Location
- Antelope Valley, California Los Angeles County United States

District information
- Type: Public
- Grades: 7th–12th
- Superintendent: Greg Nehen

Students and staff
- Teachers: 1,035.20 (FTE)

Other information
- Website: avdistrict.org

= Antelope Valley Union High School District =

School district in California, United States

The Antelope Valley Union High School District (AVHSD) is located in the Antelope Valley area of California, in northern Los Angeles County.

The union high school district includes eight public high schools, one trade school, and two continuation high schools in the cities of Palmdale and Lancaster and their immediate suburbs. The district also recently opened three middle schools (grades 7–8). Two are in Palmdale & one is in Quartz Hill. The district also provides online instruction via their Virtual Academy for grades 7–12. The office of Virtual Academy is in Quartz Hill. The main district office is located in Lancaster. The Superintendent of the A.V.U.H.S.D. is Greg Nehen.

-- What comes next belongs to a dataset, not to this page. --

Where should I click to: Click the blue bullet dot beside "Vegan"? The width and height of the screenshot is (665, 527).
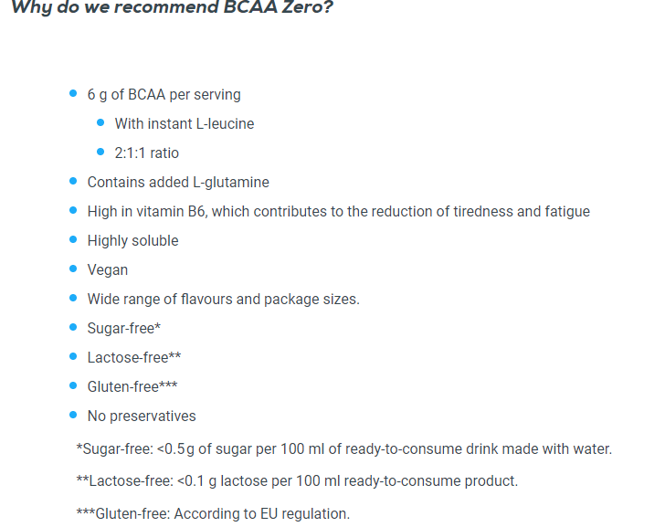(x=74, y=269)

The A.V.U.H.S.D. cares for all high school level education in the metropolitan area. The elementary and junior high education is cared for by the Palmdale School District, Lancaster School District, Westside Union School District, Keppel Union School District, Wilsona School District, or Eastside Union School District depending on where the student lives.

==Governing Board==
The Antelope Valley Union High School District elects a five-member governing board based on geographical districts. The elections are plurality and are held on a Tuesday after the first Monday in November of even-numbered years.

==Athletic League Affiliation==
All eight comprehensive high schools in the Antelope Valley Union High School District compete in the Golden League, a CIF-Southern Section affiliated league.

==List of schools==

===Comprehensive High School in Littlerock===
- Littlerock High School

===Comprehensive High Schools in Palmdale===
- Highland High School
- Palmdale High School
- Knight High School

===Comprehensive High Schools in Lancaster===
- Antelope Valley High School
- Eastside High School
- Lancaster High School
- Quartz Hill High School

===Early college school===
- SOAR High School

===Trade School===
Antelope Valley Regional Occupational Program (AV ROP) in Palmdale

===Continuation Schools===
- R. Rex Parris Continuation High School in Palmdale
- Desert Winds Continuation High School in Lancaster
- Phoenix Continuation High School in Lancaster

===Online School===
 The Virtual Academy grades 7-12 office is at Soar Prep Academy.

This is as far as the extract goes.